The period of time that the switch waits before
purging an inactive dynamic MAC address is called the age-out time. The default
value is 300 seconds (5 minutes) and the range is 15 to 3000 seconds.
5. If
switch is connected to four ports. Then how many mac address will be there in
switch ?
For every port, there will be one mac address.
Apart from this switch has one default mac address ie for vlan 1 used for
management purpose(used in case of managed switch).
6. What
happens when hub is connected in between of two switches . what will happen
when one of the links connected to hub goes down . how stp work?
Hub won’t have any effect in topology since hub is
L1 device.
7. Why is
a MAC address not a true address?
An address specifies a location. A MAC address is
not a true address because it is permanently associated with the interface of a
specific device and moves whenever the device moves. A MAC identifies the
device, not the location of the device.
8. What
happens when one computer (C1) wants to communicate with another computer (C2)
in a LAN segment?
When it comes to the Layer 2 communications
between networked systems, IP address is not used. So, within a LAN segment
computers identify each other and communicate with each other using the MAC Address.
So, when Computer (C1) gets the target IP address of the Computer (C2) it wants
to communicate with,
It first looks at its own ARP cache (which is a
table that contains the IP addresses and their corresponding MAC addresses for
computers/ systems within a network) to see if it already has the MAC address
for the computer (C2), it wants to communicate with.
If the MAC address of C2 is present in its ARP
cache table, it can then append the message with the corresponding MAC address
and send it over the network (cable, switch).
If the MAC address of C2 is not present in its ARP
cache table, C1 will broadcast an ARP request message to all the computers /
systems in the network indicating that it wants the MAC address for the IP
address in its possession.
This ARP request is received by all the systems in
the network, but only the computer with the target IP address (C2) responds to
C1 with an ARP reply message, indicating its MAC address.
Now since C1 has both IP address and MAC address
of C2, it will communicate with C2 using this information. In the process, both
C1 and C2 update their ARP cache tables with the newly acquired information so
that the next time the ARP broadcast message can be avoided.
9. What
is an ARP Cache / Cache Table?
Since computers cannot send broadcast messages
every time they need to connect with another network device, they store the IP
addresses and the corresponding MAC addresses of systems they frequently
communicate with, in a table called ARP Cache table. All the systems in the LAN
maintain this table. The entries in the ARP cache table are generally short
lived and are updated every 15-20 minutes.

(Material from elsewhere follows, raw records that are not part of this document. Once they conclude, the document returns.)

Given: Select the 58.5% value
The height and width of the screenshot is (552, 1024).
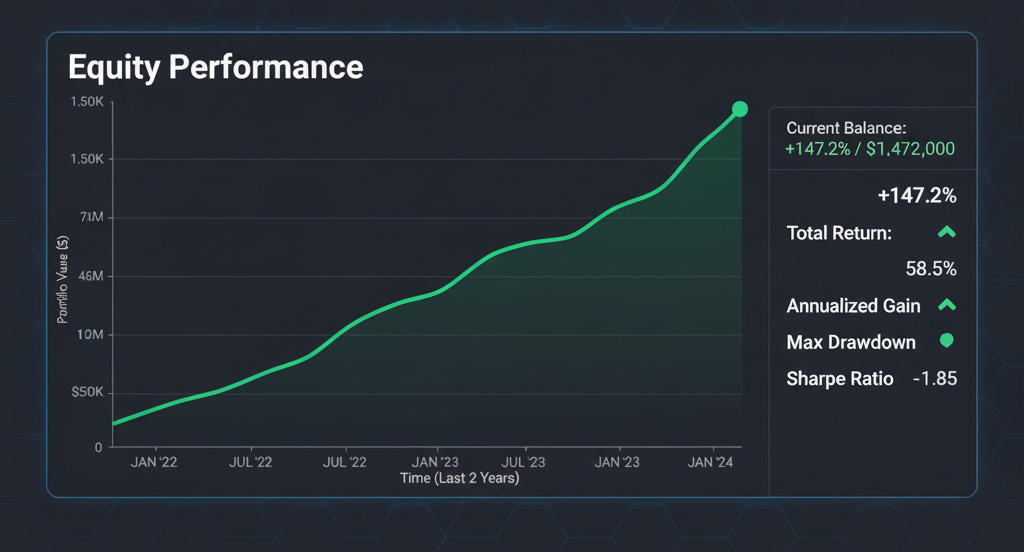Looking at the screenshot, I should tap(929, 269).
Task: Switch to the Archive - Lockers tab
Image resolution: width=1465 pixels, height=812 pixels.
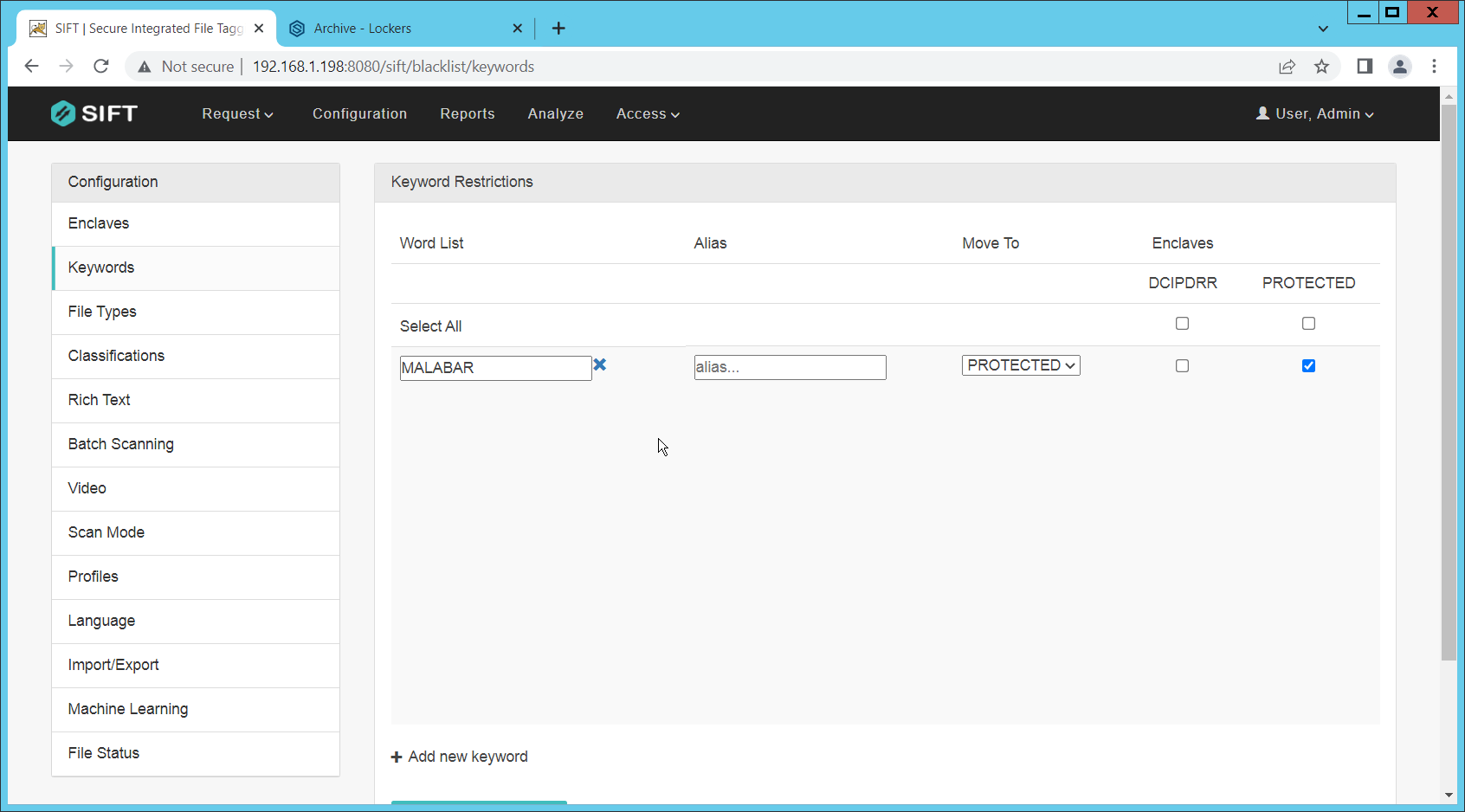Action: pyautogui.click(x=363, y=29)
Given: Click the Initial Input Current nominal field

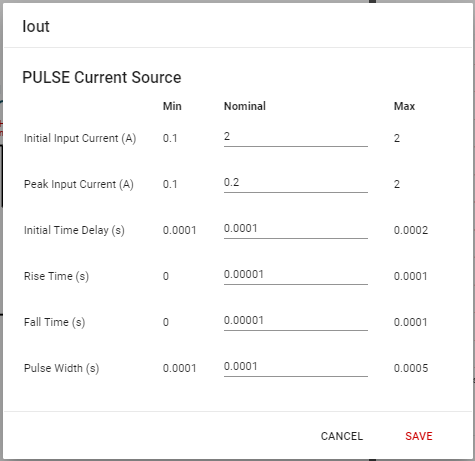Looking at the screenshot, I should [296, 137].
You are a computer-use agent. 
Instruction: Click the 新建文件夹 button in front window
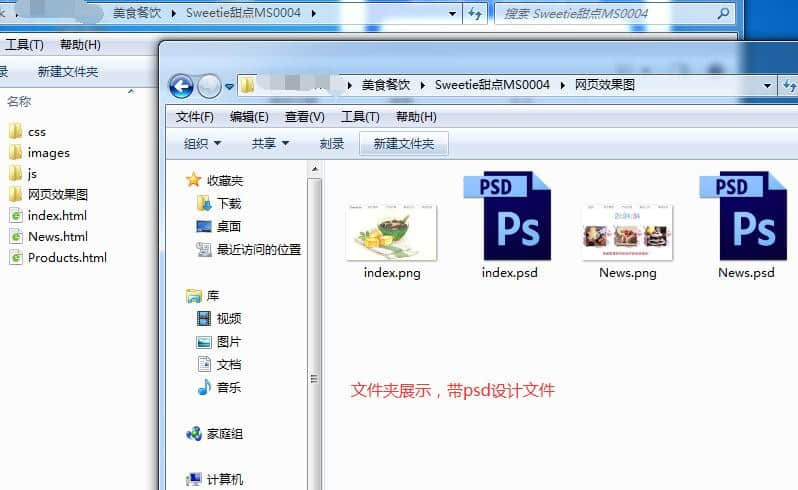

Since a LAN segment consists of a number of
computing devices, some individual ARP table entries are removed if the system
doesn’t communicate with certain devices for considerable amount of time. This
is done mainly to limit the size of ARP cache.
10. What
is ARP Poisoning?
The Address Resolution Protocol itself doesn’t
come with any authentication / protection mechanism. So, ARP requests or/and
replies can be forged by malicious systems under the control of hackers. If a
forged ARP request/ reply is used to update the ARP cache of another system,
the process is called ARP poisoning. This is mainly done to redirect network
traffic for malicious purposes.
11. What
is ARP broadcast storm?
The ARP traffic on a network can be around 10% of
the network traffic during normal times and up to 85% of the network traffic
during abnormal network conditions caused by ARP broadcast storm. Basically,
ARP requests are broadcast multiple times or to multiple systems (sometimes
more than thousand requests within a second) during an ARP broadcast storm
thereby taking up a lot of network bandwidth and thereby making normal network communications
difficult.
This can happen due to a lot of reasons and some
of them are given below:
ARP request for a non existent host triggers a
series of ARP messages within a short interval of time. Its only eventually
that ARP gives up.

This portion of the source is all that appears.